▶ Assignment
Return only how many lines in the data include the string "agent".

____________

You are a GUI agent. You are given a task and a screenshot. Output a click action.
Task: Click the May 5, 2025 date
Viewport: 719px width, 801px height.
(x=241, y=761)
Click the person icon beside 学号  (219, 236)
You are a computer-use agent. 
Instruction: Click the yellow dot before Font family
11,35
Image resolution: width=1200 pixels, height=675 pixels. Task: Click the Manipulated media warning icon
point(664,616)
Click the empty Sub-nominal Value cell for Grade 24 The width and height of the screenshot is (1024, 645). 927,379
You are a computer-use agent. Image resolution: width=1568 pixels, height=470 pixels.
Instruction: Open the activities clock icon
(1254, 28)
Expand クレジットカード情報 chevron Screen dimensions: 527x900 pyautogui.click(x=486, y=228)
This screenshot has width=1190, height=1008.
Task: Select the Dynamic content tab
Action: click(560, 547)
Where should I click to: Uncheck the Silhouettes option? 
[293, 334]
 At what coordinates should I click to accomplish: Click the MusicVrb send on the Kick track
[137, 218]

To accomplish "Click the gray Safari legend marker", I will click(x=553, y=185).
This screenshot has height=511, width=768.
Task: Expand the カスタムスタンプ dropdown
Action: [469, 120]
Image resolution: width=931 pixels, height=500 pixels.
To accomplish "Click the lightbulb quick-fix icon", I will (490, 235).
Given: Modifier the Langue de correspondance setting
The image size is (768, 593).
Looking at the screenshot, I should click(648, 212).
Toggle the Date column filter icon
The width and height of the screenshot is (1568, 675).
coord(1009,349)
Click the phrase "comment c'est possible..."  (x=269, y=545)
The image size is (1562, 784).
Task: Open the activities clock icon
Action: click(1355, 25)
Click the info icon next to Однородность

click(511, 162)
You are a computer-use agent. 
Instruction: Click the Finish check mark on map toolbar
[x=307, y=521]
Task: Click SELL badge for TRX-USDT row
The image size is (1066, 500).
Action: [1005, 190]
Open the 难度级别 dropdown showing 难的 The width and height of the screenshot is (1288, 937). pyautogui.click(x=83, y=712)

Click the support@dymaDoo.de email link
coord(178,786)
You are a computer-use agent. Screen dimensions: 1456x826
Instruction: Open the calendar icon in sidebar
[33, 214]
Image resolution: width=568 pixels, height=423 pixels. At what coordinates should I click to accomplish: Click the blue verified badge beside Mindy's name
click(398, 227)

____________

▶ Task answer
5